Rencontre avec Fidisoa A. J.Ramanahadray   publié le 30/09/2013


Rencontre avec Fidisoa A. J.Ramanahadray

Fidisoa a de l’énergie à revendre et ne cesse d’élargir ses horizons (...) ici l'interview!

Admirateur des grands photographes Ramily Rakotondrazaka et Pierrot Men, Fidisoa a de l’énergie à revendre et ne cesse d’élargir ses horizons. Photographe engagé, journaliste free-lance, promoteur et organisateur du Mois de la photo Sar’nao à Tananarive, il figure parmi les photographes les plus actifs de Madagascar.


Votre parcours en quelques mots ?

Artiste-photographe, photojournaliste et  reporter, ce sont là mes trois façons de regarder et capter la vie. J’ai commencé la photographie en 1981 en autodidacte. A force de ténacité, d’études et de recherches personnelles, je me suis spécialisé dans la technique du sténopé. Je fabrique moi-même mes sténopés avec des kapoaka (boîtes de conserve), des potirons, du bambou ou du papier mâché. Cet aspect peu conventionnel de la pratique photographique me vaut une renommée un peu particulière sur l’île. Mais j’ai aussi une forte passion pour l’argentique, ce qui me permet de pousser mes limites et celles du sténopé, de toujours créer, faire surgir le regard. Je me suis aussi familiarisé avec le numérique et les techniques de retouche d’images. Pour le reste, j’aime impulser aux jeunes photographes cet esprit de recherche, en leur enseignant le sténopé et l’art de la photo en général.

Quels sont les temps forts de votre carrière ?

En 2004, j’ai obtenu le prix « Ansel Adams » offert par le Centre culturel américain à Madagascar pour l’ensemble de mon travail. En 2005, j’ai gagné le premier prix « Portrait d’artiste » lors du festival de photographie Photoana, à Tananarive. La même année,  j’ai été sollicité pour donner une formation au Studio national des Arts contemporains Le Frenoy à Lille (France) en partenariat avec Le Grand Bleu. J’ai aussi été lauréat du concours organisé par la World Press Photo, le Fida et Ouestaf en 2010, suite auquel j’ai participé à un stage sur le photojournalisme à Dakar. J’ai également effectué deux stages à Arles, en France.

Qu’en est-il de vos collaborations ?

Homme passionné et ouvert à toute collaboration, je suis très fier d’avoir eu à travailler avec des photographes de renom comme Olivier Cullmann, Antoine Tempe, Pascal Grimaud, Pierrot Men ... et des institutions comme le Centre culturel américain (CCA), l’Institut français de Madagascar (IFM), le projet Art Mada 2. Je suis souvent sollicité à donner des formations au sein des écoles comme le Lycée français de Tananarive (LFT), des ONG (ATD Quart-Monde, Handicap International…), des associations et à des particuliers. 

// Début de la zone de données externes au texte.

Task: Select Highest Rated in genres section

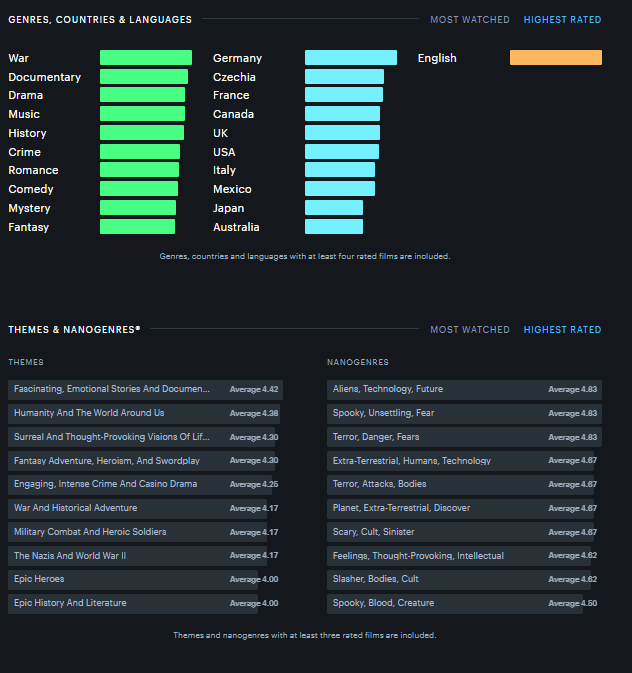Action: click(562, 20)
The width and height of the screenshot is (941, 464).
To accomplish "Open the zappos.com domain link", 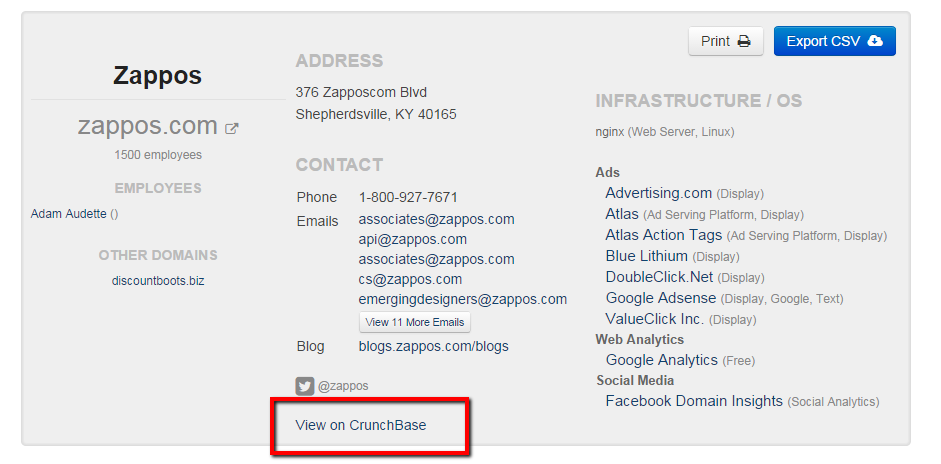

Quels sont vos sujets de prédilection ?

Je me considère comme un photographe engagé qui œuvre en faveur de grandes causes comme les droits de l’homme. Etant également journaliste d’investigation, j’ai contribué à la production d’un film, d’un livre édité en trois langues (français, anglais et malgache) et de deux expositions photographiques intitulés Mafonja, Droits et peines, un reportage dans dix prisons de Madagascar financé par l’Ambassade américaine et la Coopération Française : une immersion dans la vie carcérale à Madagascar. Pour moi, la photographie doit être au service des grandes causes : l’écologie, les droits de l’Homme, l’éducation, l’humanitaire. Je préside d’ailleurs depuis près de sept ans l’association Stenop’Art, une association de photographes épris de ces grandes causes et qui organise aussi, depuis 2010, le Mois de la photo SAR’nao  à Madagascar.

En parlant du Mois de la photo SAR’nao ?

De retour de Bamako (Biennale africaine de la photographie) en 2009, avec l’association Sténop’Art, on a décidé d’organiser la première édition du Mois de la photo SAR’nao pour la promotion de l’art photographique malgache. Depuis la première édition en 2010, l’événement met en place des ateliers pour les photographes malgaches, organise des conférences-débats, crée des concours et décerne des prix afin de stimuler la jeune création. Cette année, le Mois de la photo SAR’nao se tiendra du 3 au 30 novembre, dans différents endroits de la capitale.

Le mot de la fin ?

Il y a beaucoup de bons photographes à Madagascar, mais peu d’entre eux ont la méticulosité et la patience de persévérer. Il y a des normes et des règles à respecter, des subtilités à savoir saisir en matière de photographie. Voilà pourquoi nous souhaitons donner une place aux jeunes talents avec SAR’nao.